The Pacific Beach resident’s novel released July 20 is titled “Fish Heads and Duck Skin.” Its plot involves Tina Martin, an overworked mother of two. On the advice of a $5 psychic, Tina quits her high-powered job and moves her family to Shanghai.
But the resultant culture shock turns Tina into a totally exasperated fish out of water. It takes the friendship of an elderly tai chi instructor, a hot Mandarin tutor, and several mah-jong-tile-slinging expats to bring Tina closer to a culture she doesn’t understand. “Fish Heads and Duck Skin” will resonate with anyone who has ever wondered who they are, why they were put here, and how they ever lived before eating pan-fried pork buns.

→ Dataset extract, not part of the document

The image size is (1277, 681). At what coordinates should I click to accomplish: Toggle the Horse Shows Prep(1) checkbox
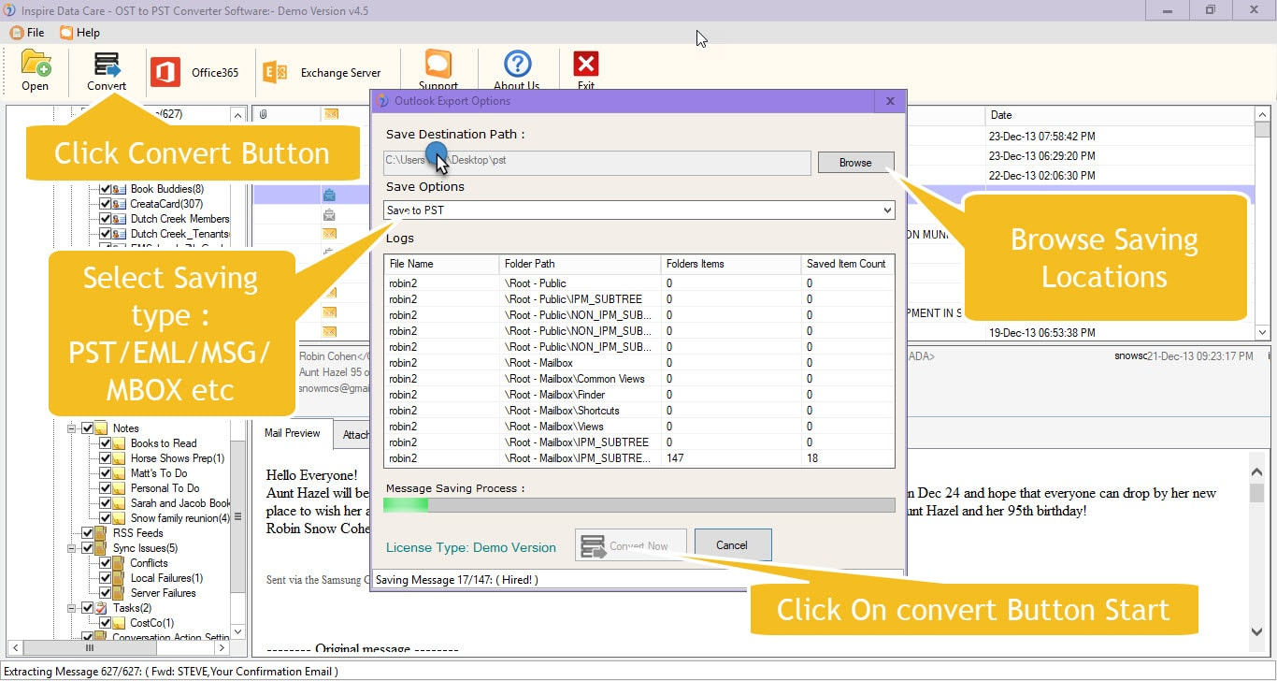106,458
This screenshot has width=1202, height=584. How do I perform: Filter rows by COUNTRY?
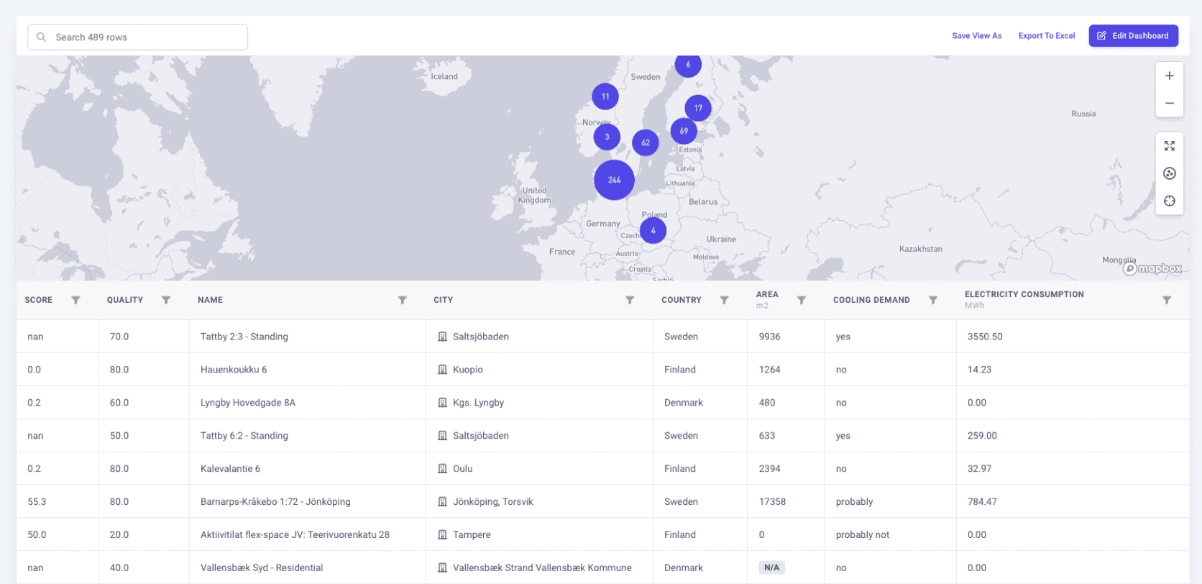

Salatka noted she speaks only passable Chinese given her children were little when she was in Shanghai with her husband who’d taken a job there, and she was “just trying to get by and get food and make sure things were the way they needed to be in my life in that little corner of the world.”
Having worked in Shanghai while she was there, selling imported jewelry from Bali at high-end hotels and gift shops, Lesley described the city, with three times the population of New York City, as “very crowded, very massive, on a scale that was hard to get your head around.”
Lesley said Shanghai also proved to be a city of startling contrasts: modern high-rises next to traditional housing with no indoor plumbing and an ancient culture transforming itself seemingly overnight into a modern society.
“Some people there were communicating by tacking little signs up to a bulletin board on the corner,” said Lindsey. “But then there were people that had cell phones that were faster and newer than mine. I used to ride my bike through old areas with little homes where people were emptying bedpans into the gutter. Those neighborhoods were being plowed under and replaced by huge, very modern high rises.”
Concerning her literary calling, Lesley said, “I’ve been a writer since I was a kid.” She noting penning fiction requires “a different skill set for sure” while pointing out her maiden novel “is about embracing other cultures and embracing yourself” with the novel’s protagonist “needing to learn how to do for herself no matter where she is.”
Of “Fish Heads and Duck Skin” Lesley noted: “A lot of events that happened in the book did happen in real life from my own life. There’s stuff in there about myself and my family, though the characters are made up.”
Salatka described her writing experience as “very healing,” while pointing out “everybody not only has a story to tell but has a story that ‘needs’ to be told. We all need to create and share. We’ve got to scratch that itch, make it easier for people to share.”
Of her expectations on profiting from writing, Salatka said: “I’m not doing it to make money, though I hope to make a little bit. I do it because I love writing.”
Her debut novel took 13 years from conception to completion. “I started it when I was in China, and I picked it up again when my mom died,” Salatka said. “I would say it actually took six years to write.”
Lesley is already working on her second novel, which she hinted will be quite different from her first.
“The first one is the hardest to do,” she said. “The next one will be faster.”
RESOURCES FOR WRITERS
The San Diego Memoir Writers Association offers free and low-cost programming for people who want to tell their story. https://sdmwa.org.
San Diego Writer’s Ink: sandiegowriters.org.
The third annual San Diego Writers Festival: sandiegowritersfestival.com.
“Fish Heads and Duck Skin” by Lindsey Salatka is available at Warwick’s Bookstore at 7812 Girard Ave. in La Jolla, and wherever books are sold.